Instructions to follow:
When you retype the records that follow, keep each word as it is and drop any pictures.

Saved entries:
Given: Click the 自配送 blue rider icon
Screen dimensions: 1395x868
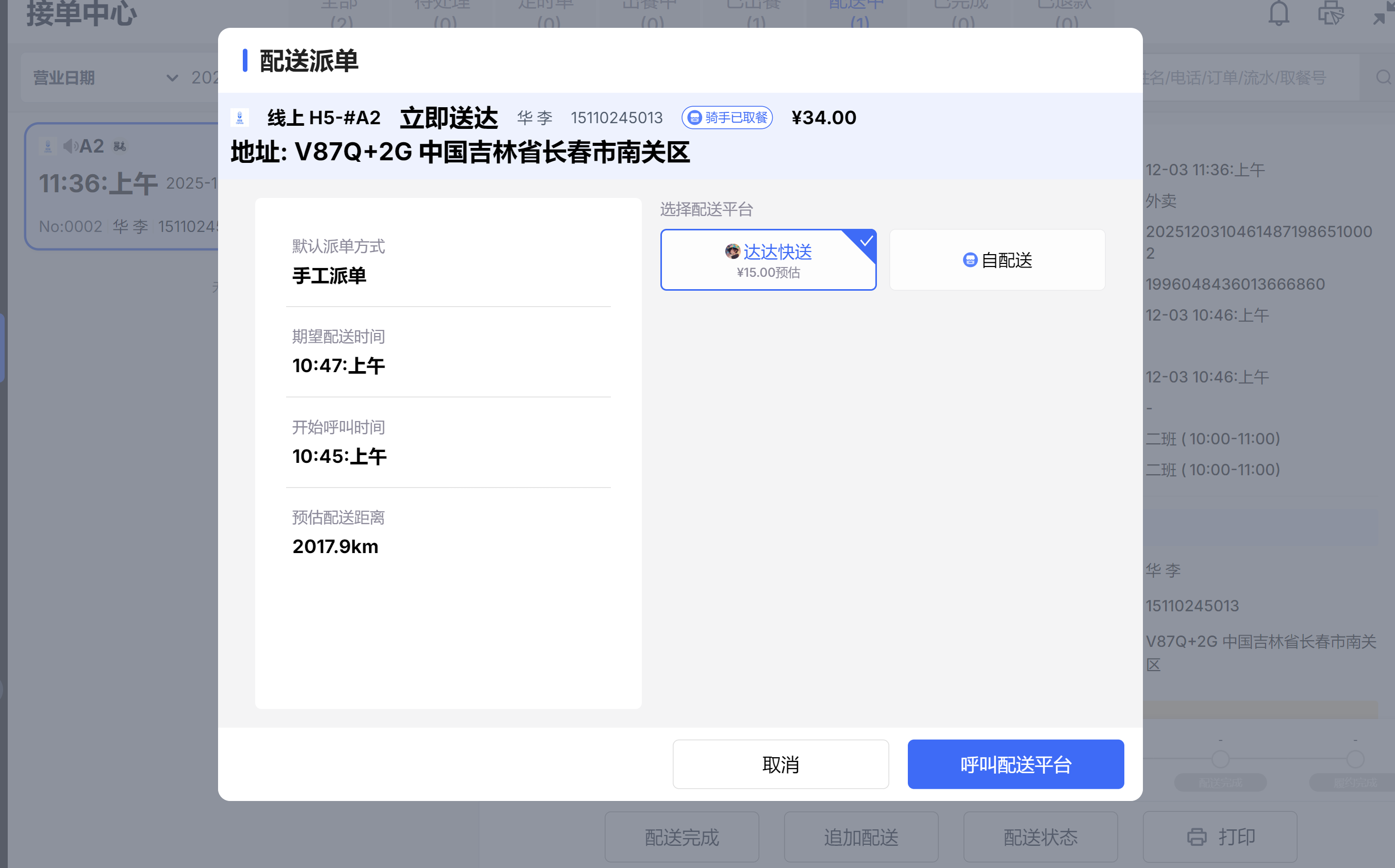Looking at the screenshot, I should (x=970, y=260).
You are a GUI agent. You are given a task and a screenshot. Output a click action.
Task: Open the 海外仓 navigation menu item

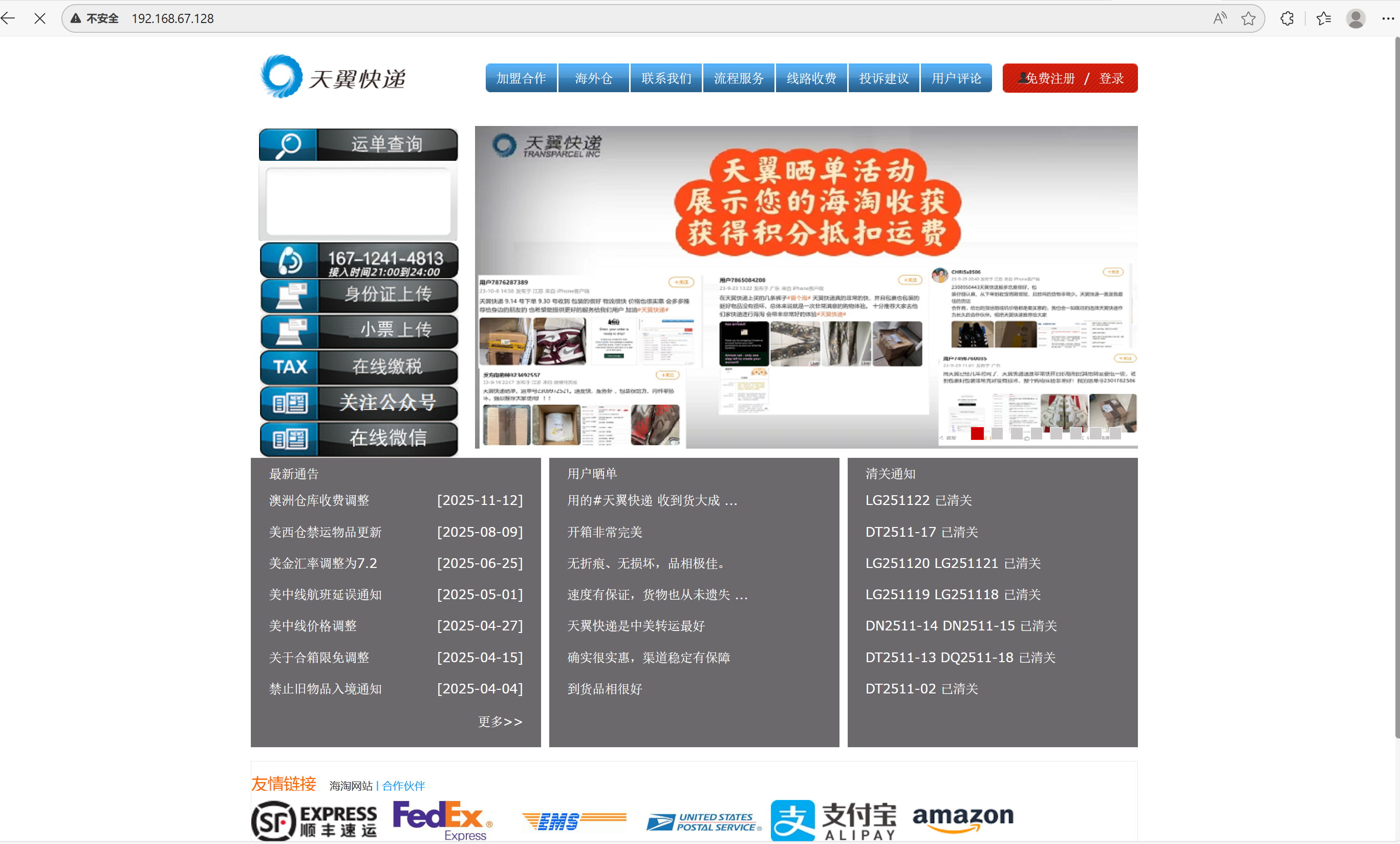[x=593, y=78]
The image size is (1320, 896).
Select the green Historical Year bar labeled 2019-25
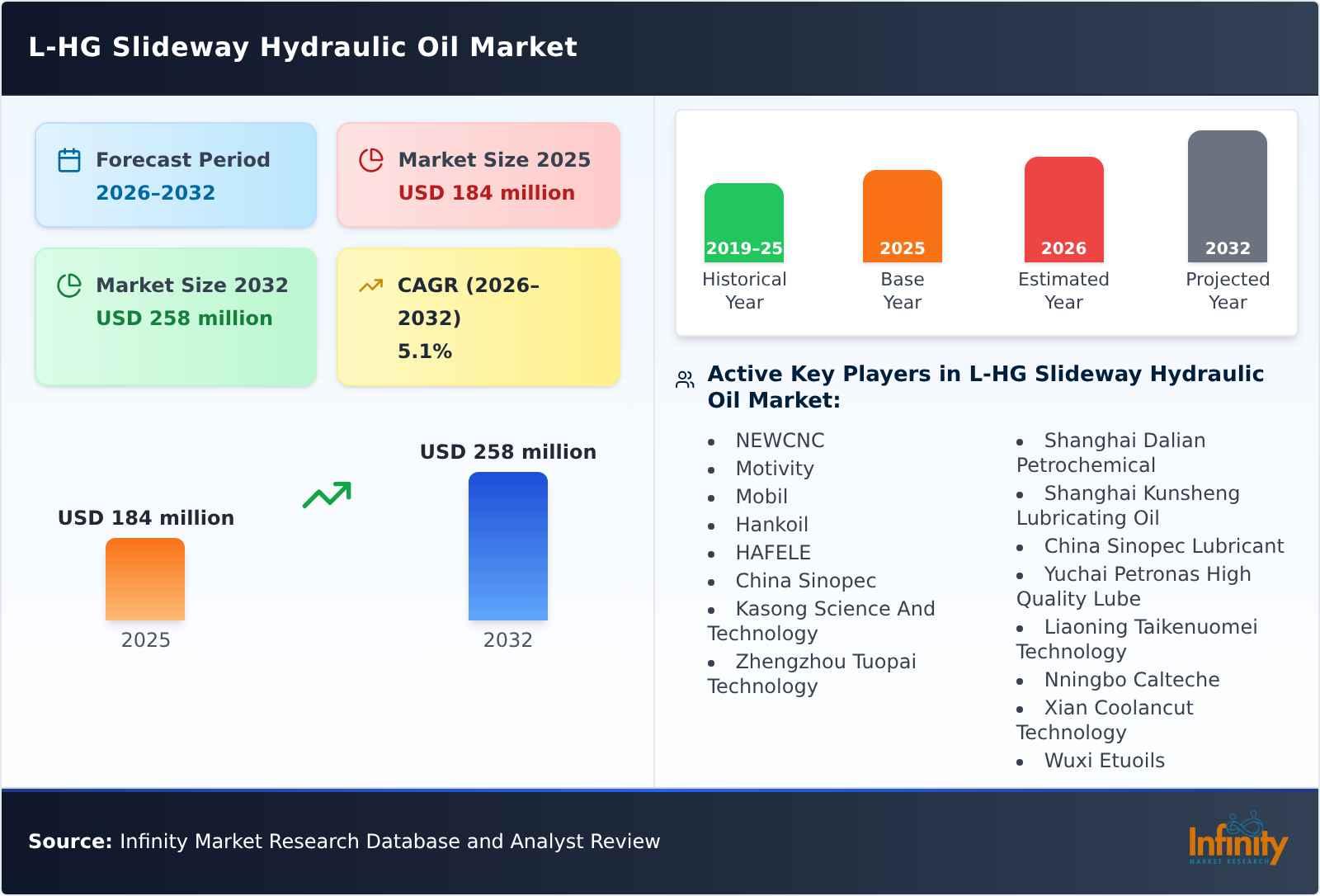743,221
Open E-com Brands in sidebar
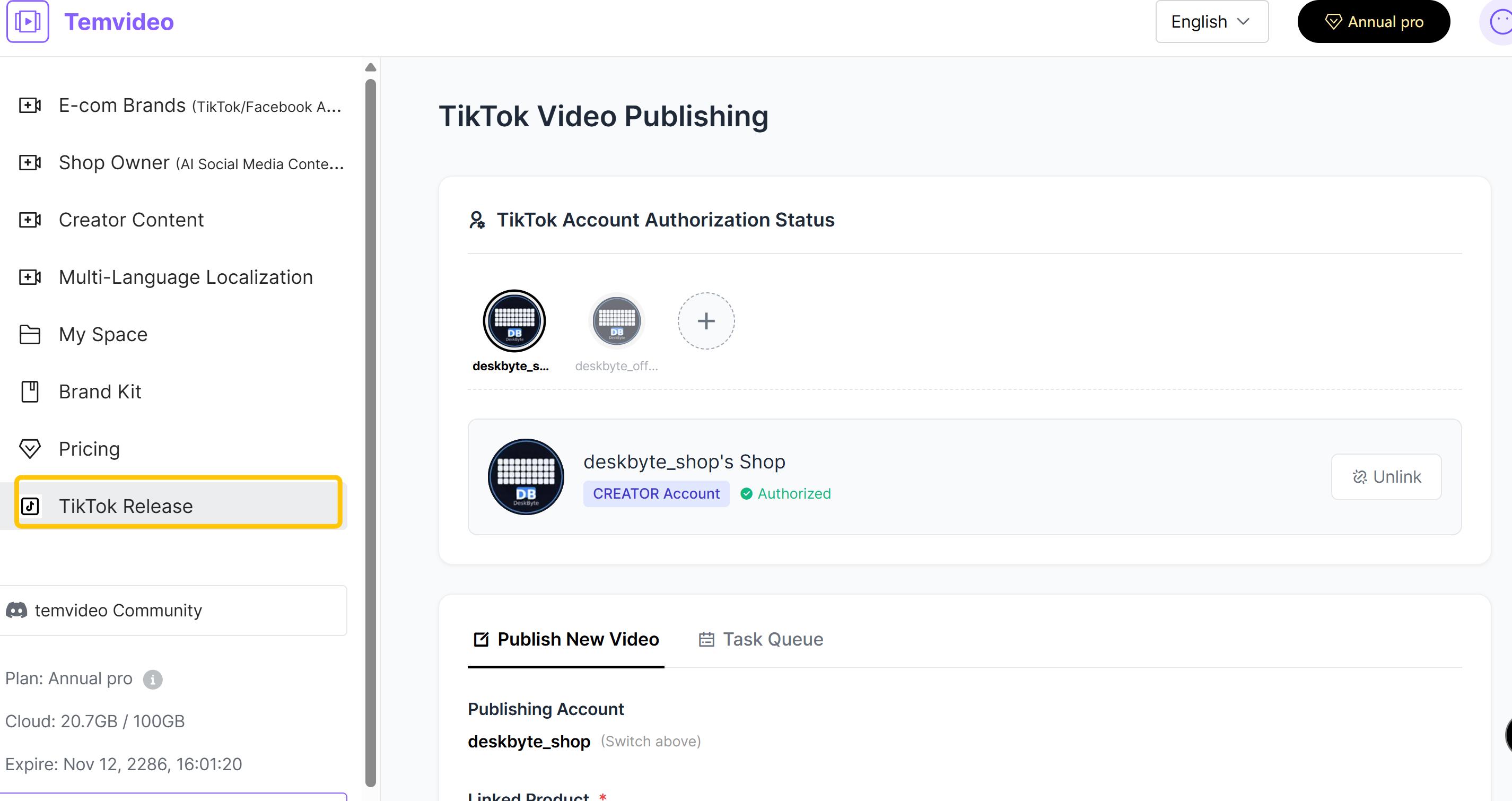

Solution below:
Given: Click the 自配送 blue rider icon
Screen dimensions: 1395x868
Looking at the screenshot, I should (x=970, y=260).
You are a GUI agent. You are given a task and a screenshot. Output a click action.
Task: Open the 海外仓 navigation menu item

[x=593, y=78]
The image size is (1320, 896).
Select the green Historical Year bar labeled 2019-25
743,221
Open E-com Brands in sidebar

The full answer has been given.